__Data for the task__
Start of Block

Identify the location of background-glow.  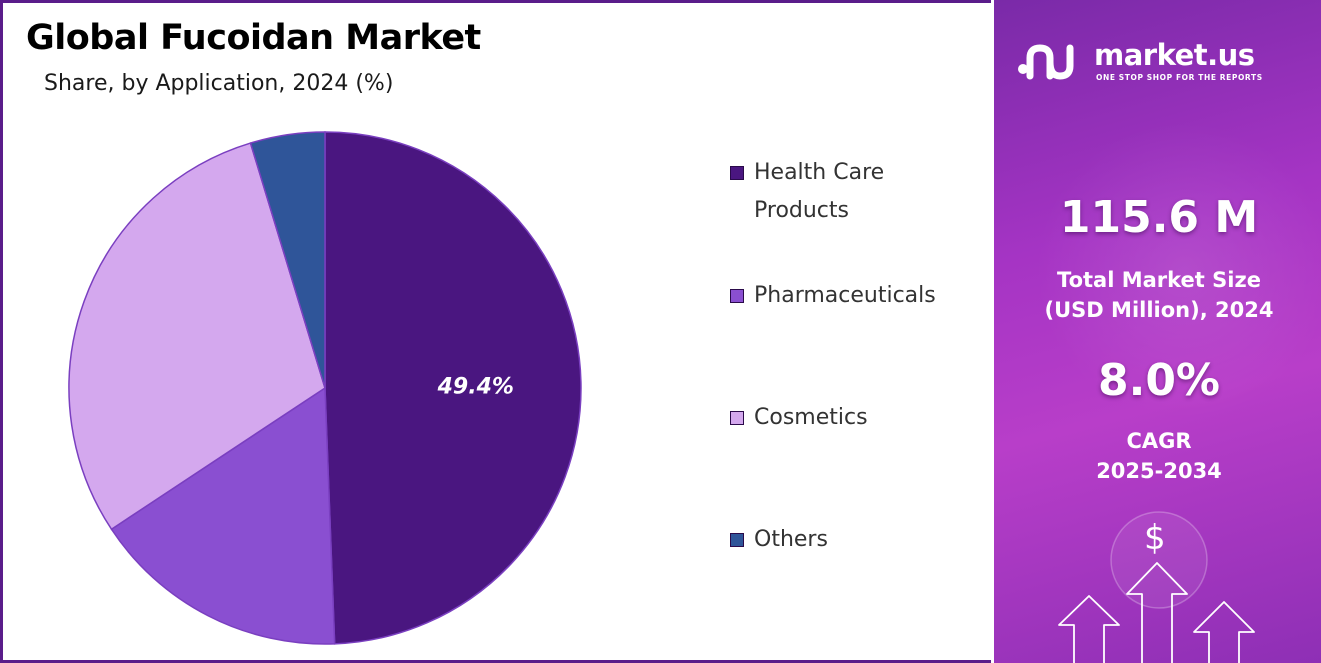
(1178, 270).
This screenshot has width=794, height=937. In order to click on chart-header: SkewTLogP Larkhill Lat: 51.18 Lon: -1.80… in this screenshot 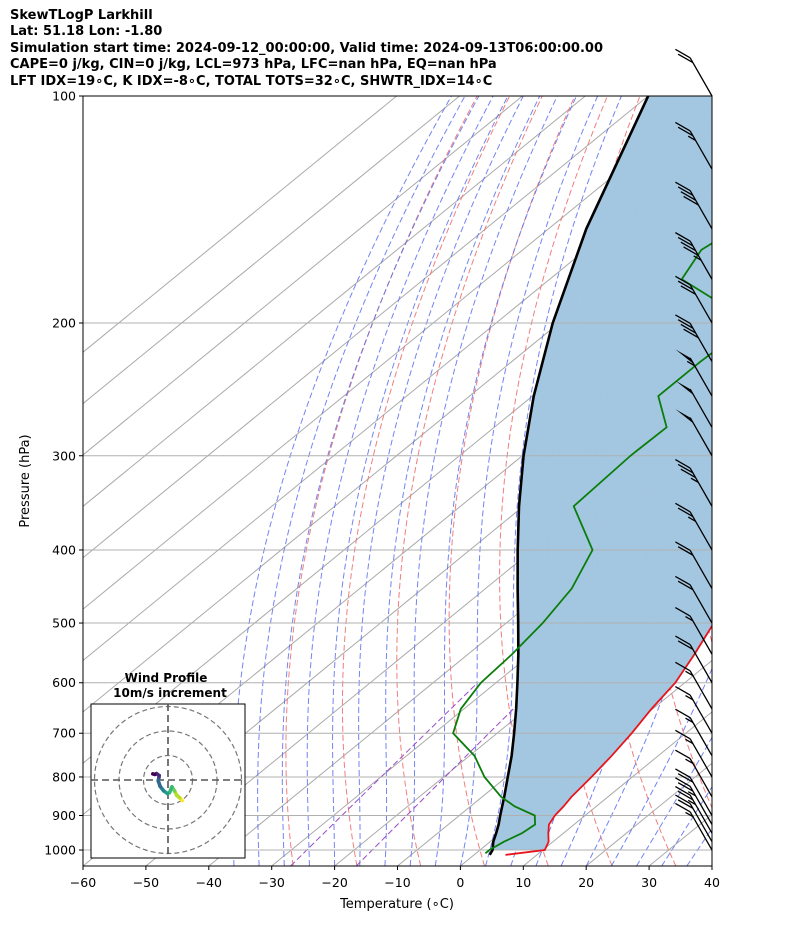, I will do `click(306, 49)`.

End of Block
Start of Block

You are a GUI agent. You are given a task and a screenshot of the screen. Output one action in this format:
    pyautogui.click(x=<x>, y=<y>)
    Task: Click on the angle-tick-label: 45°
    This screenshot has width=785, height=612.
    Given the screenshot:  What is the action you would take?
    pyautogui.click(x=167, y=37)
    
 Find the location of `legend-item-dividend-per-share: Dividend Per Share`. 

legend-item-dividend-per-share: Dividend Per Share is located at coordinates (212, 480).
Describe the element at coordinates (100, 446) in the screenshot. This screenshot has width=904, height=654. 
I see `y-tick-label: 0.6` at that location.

End of Block

__Problem to work on__
Extract the material verbatim, starting at the line that contains "Find the location" and stopping after the line that contains "at that location.".

__Solution for this problem__
 Find the location of `legend-item-dividend-per-share: Dividend Per Share`. 

legend-item-dividend-per-share: Dividend Per Share is located at coordinates (212, 480).
Describe the element at coordinates (100, 446) in the screenshot. This screenshot has width=904, height=654. 
I see `y-tick-label: 0.6` at that location.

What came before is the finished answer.